## TASK BRIEF
Reproduce the following listing word for word, keeping every line as it is.

───── RECORDS FOR THIS TASK

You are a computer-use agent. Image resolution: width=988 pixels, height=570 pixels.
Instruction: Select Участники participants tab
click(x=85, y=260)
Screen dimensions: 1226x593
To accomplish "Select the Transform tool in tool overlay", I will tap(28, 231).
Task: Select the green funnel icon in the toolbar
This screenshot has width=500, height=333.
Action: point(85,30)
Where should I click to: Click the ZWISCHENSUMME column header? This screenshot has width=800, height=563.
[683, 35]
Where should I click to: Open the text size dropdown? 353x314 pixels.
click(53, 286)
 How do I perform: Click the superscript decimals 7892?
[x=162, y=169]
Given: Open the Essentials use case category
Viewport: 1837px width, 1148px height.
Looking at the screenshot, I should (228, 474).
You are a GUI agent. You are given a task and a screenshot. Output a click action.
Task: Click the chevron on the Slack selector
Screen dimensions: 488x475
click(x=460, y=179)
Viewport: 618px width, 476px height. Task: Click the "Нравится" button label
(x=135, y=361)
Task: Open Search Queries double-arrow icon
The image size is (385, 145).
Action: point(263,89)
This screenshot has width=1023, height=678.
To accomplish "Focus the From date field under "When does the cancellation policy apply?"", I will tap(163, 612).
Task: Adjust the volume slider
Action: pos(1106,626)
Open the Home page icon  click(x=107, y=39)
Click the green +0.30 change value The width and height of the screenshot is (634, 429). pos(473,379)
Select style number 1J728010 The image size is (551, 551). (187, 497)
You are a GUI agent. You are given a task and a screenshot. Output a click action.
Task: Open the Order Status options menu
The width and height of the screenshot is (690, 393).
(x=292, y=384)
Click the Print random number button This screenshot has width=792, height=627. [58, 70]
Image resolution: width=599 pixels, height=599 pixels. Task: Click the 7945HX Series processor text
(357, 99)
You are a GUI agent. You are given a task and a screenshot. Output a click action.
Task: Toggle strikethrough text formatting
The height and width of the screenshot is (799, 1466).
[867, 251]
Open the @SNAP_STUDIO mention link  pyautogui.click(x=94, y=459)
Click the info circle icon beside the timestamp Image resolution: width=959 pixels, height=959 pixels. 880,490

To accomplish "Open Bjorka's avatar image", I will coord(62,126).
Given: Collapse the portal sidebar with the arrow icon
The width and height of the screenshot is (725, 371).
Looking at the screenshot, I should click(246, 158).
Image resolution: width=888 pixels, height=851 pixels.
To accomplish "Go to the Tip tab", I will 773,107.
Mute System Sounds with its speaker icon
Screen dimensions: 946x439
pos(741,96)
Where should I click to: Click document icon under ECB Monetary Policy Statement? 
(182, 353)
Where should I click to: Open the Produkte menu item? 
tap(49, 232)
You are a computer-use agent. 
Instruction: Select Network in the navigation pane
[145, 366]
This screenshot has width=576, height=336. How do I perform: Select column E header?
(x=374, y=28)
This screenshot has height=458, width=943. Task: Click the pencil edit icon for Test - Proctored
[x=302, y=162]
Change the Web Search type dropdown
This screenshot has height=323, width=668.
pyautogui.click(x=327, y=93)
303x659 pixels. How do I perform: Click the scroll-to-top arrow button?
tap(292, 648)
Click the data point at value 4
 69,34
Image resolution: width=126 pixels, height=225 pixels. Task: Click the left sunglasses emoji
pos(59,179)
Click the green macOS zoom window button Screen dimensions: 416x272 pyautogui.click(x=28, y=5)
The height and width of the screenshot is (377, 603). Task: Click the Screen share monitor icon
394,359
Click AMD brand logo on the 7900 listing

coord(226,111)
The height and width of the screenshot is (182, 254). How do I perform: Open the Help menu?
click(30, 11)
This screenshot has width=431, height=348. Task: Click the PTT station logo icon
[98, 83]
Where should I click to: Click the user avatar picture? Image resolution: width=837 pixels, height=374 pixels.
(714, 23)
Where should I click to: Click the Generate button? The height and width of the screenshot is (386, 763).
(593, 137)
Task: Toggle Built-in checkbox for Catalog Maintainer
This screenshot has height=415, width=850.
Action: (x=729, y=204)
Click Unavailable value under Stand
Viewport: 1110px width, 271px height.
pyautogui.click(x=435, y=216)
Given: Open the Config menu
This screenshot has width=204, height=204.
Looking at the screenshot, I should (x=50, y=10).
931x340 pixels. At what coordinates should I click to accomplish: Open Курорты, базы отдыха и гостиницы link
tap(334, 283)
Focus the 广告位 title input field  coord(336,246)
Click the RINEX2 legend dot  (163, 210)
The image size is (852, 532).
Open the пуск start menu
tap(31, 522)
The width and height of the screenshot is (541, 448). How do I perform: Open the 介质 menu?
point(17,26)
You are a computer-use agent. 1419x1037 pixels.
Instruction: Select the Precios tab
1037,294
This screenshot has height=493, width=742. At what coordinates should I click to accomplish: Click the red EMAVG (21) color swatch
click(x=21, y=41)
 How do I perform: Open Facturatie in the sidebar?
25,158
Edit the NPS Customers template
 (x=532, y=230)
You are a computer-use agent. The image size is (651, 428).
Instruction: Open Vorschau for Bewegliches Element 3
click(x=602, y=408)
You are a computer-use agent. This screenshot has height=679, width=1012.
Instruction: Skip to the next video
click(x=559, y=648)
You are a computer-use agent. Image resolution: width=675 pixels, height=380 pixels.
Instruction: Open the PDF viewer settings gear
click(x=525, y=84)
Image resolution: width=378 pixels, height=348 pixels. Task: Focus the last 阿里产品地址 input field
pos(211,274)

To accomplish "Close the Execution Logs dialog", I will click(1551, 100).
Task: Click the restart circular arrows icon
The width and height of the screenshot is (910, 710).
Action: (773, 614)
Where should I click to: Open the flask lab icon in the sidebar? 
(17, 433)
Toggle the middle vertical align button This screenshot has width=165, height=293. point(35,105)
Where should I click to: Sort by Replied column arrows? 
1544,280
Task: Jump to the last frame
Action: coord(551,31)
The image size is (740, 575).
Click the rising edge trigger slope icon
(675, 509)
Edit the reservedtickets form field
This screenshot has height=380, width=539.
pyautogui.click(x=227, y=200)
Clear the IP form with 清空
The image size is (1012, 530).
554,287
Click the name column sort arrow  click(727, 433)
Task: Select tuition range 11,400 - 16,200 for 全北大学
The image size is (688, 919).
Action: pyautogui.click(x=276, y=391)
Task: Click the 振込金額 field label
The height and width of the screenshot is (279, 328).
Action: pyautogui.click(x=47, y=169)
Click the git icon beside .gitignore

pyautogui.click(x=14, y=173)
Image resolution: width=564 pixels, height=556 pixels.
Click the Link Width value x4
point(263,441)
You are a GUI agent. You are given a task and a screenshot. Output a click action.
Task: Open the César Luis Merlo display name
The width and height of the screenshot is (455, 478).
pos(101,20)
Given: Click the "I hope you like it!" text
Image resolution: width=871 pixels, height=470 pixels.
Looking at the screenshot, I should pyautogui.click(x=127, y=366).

──────────

## IN RESPONSE
You are a computer-use agent. Image resolution: width=988 pixels, height=570 pixels.
Instruction: Select Участники participants tab
click(x=85, y=260)
Screen dimensions: 1226x593
To accomplish "Select the Transform tool in tool overlay", I will tap(28, 231).
Task: Select the green funnel icon in the toolbar
This screenshot has width=500, height=333.
Action: point(85,30)
Where should I click to: Click the ZWISCHENSUMME column header? This screenshot has width=800, height=563.
[683, 35]
Where should I click to: Open the text size dropdown? 353x314 pixels.
click(53, 286)
 How do I perform: Click the superscript decimals 7892?
[x=162, y=169]
Given: Open the Essentials use case category
Viewport: 1837px width, 1148px height.
Looking at the screenshot, I should (228, 474).
You are a GUI agent. You are given a task and a screenshot. Output a click action.
Task: Click the chevron on the Slack selector
Screen dimensions: 488x475
click(x=460, y=179)
Viewport: 618px width, 476px height. Task: Click the "Нравится" button label
(x=135, y=361)
Task: Open Search Queries double-arrow icon
The image size is (385, 145).
Action: point(263,89)
This screenshot has width=1023, height=678.
To accomplish "Focus the From date field under "When does the cancellation policy apply?"", I will tap(163, 612).
Task: Adjust the volume slider
Action: pos(1106,626)
Open the Home page icon  click(x=107, y=39)
Click the green +0.30 change value The width and height of the screenshot is (634, 429). pos(473,379)
Select style number 1J728010 The image size is (551, 551). (187, 497)
You are a GUI agent. You are given a task and a screenshot. Output a click action.
Task: Open the Order Status options menu
The width and height of the screenshot is (690, 393).
(x=292, y=384)
Click the Print random number button This screenshot has width=792, height=627. [58, 70]
Image resolution: width=599 pixels, height=599 pixels. Task: Click the 7945HX Series processor text
(357, 99)
You are a GUI agent. You are given a task and a screenshot. Output a click action.
Task: Toggle strikethrough text formatting
The height and width of the screenshot is (799, 1466).
[867, 251]
Open the @SNAP_STUDIO mention link  pyautogui.click(x=94, y=459)
Click the info circle icon beside the timestamp Image resolution: width=959 pixels, height=959 pixels. 880,490

To accomplish "Open Bjorka's avatar image", I will coord(62,126).
Given: Collapse the portal sidebar with the arrow icon
The width and height of the screenshot is (725, 371).
Looking at the screenshot, I should click(246, 158).
Image resolution: width=888 pixels, height=851 pixels.
To accomplish "Go to the Tip tab", I will 773,107.
Mute System Sounds with its speaker icon
Screen dimensions: 946x439
pos(741,96)
Where should I click to: Click document icon under ECB Monetary Policy Statement? 
(182, 353)
Where should I click to: Open the Produkte menu item? 
tap(49, 232)
You are a computer-use agent. 
Instruction: Select Network in the navigation pane
[145, 366]
This screenshot has width=576, height=336. How do I perform: Select column E header?
(x=374, y=28)
This screenshot has height=458, width=943. Task: Click the pencil edit icon for Test - Proctored
[x=302, y=162]
Change the Web Search type dropdown
This screenshot has height=323, width=668.
pyautogui.click(x=327, y=93)
303x659 pixels. How do I perform: Click the scroll-to-top arrow button?
tap(292, 648)
Click the data point at value 4
 69,34
Image resolution: width=126 pixels, height=225 pixels. Task: Click the left sunglasses emoji
pos(59,179)
Click the green macOS zoom window button Screen dimensions: 416x272 pyautogui.click(x=28, y=5)
The height and width of the screenshot is (377, 603). Task: Click the Screen share monitor icon
394,359
Click AMD brand logo on the 7900 listing

coord(226,111)
The height and width of the screenshot is (182, 254). How do I perform: Open the Help menu?
click(30, 11)
This screenshot has width=431, height=348. Task: Click the PTT station logo icon
[98, 83]
Where should I click to: Click the user avatar picture? Image resolution: width=837 pixels, height=374 pixels.
(714, 23)
Where should I click to: Click the Generate button? The height and width of the screenshot is (386, 763).
(593, 137)
Task: Toggle Built-in checkbox for Catalog Maintainer
This screenshot has height=415, width=850.
Action: (x=729, y=204)
Click Unavailable value under Stand
Viewport: 1110px width, 271px height.
pyautogui.click(x=435, y=216)
Given: Open the Config menu
This screenshot has width=204, height=204.
Looking at the screenshot, I should (x=50, y=10).
931x340 pixels. At what coordinates should I click to accomplish: Open Курорты, базы отдыха и гостиницы link
tap(334, 283)
Focus the 广告位 title input field  coord(336,246)
Click the RINEX2 legend dot  (163, 210)
The image size is (852, 532).
Open the пуск start menu
tap(31, 522)
The width and height of the screenshot is (541, 448). How do I perform: Open the 介质 menu?
point(17,26)
You are a computer-use agent. 1419x1037 pixels.
Instruction: Select the Precios tab
1037,294
This screenshot has height=493, width=742. At what coordinates should I click to accomplish: Click the red EMAVG (21) color swatch
click(x=21, y=41)
 How do I perform: Open Facturatie in the sidebar?
25,158
Edit the NPS Customers template
 (x=532, y=230)
You are a computer-use agent. The image size is (651, 428).
Instruction: Open Vorschau for Bewegliches Element 3
click(x=602, y=408)
You are a computer-use agent. This screenshot has height=679, width=1012.
Instruction: Skip to the next video
click(x=559, y=648)
You are a computer-use agent. Image resolution: width=675 pixels, height=380 pixels.
Instruction: Open the PDF viewer settings gear
click(x=525, y=84)
Image resolution: width=378 pixels, height=348 pixels. Task: Focus the last 阿里产品地址 input field
pos(211,274)

To accomplish "Close the Execution Logs dialog", I will click(1551, 100).
Task: Click the restart circular arrows icon
The width and height of the screenshot is (910, 710).
Action: (773, 614)
Where should I click to: Open the flask lab icon in the sidebar? 
(17, 433)
Toggle the middle vertical align button This screenshot has width=165, height=293. point(35,105)
Where should I click to: Sort by Replied column arrows? 
1544,280
Task: Jump to the last frame
Action: coord(551,31)
The image size is (740, 575).
Click the rising edge trigger slope icon
(675, 509)
Edit the reservedtickets form field
This screenshot has height=380, width=539.
pyautogui.click(x=227, y=200)
Clear the IP form with 清空
The image size is (1012, 530).
554,287
Click the name column sort arrow  click(727, 433)
Task: Select tuition range 11,400 - 16,200 for 全北大学
The image size is (688, 919).
Action: pyautogui.click(x=276, y=391)
Task: Click the 振込金額 field label
The height and width of the screenshot is (279, 328).
Action: pyautogui.click(x=47, y=169)
Click the git icon beside .gitignore

pyautogui.click(x=14, y=173)
Image resolution: width=564 pixels, height=556 pixels.
Click the Link Width value x4
point(263,441)
You are a GUI agent. You are given a task and a screenshot. Output a click action.
Task: Open the César Luis Merlo display name
The width and height of the screenshot is (455, 478).
pos(101,20)
Given: Click the "I hope you like it!" text
Image resolution: width=871 pixels, height=470 pixels.
Looking at the screenshot, I should pyautogui.click(x=127, y=366).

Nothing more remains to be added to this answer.